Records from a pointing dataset
※ ※ ※
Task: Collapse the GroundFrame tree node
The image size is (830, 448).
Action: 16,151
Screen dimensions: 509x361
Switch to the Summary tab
※ ※ ※
| EXERCISE BRIEF |
Rewrite all the lines of the records above as a numbered list, leaving out any blank lines.

| RESULT OF THIS EXERCISE |
1. Task: Collapse the GroundFrame tree node
2. The image size is (830, 448).
3. Action: 16,151
4. Screen dimensions: 509x361
5. Switch to the Summary tab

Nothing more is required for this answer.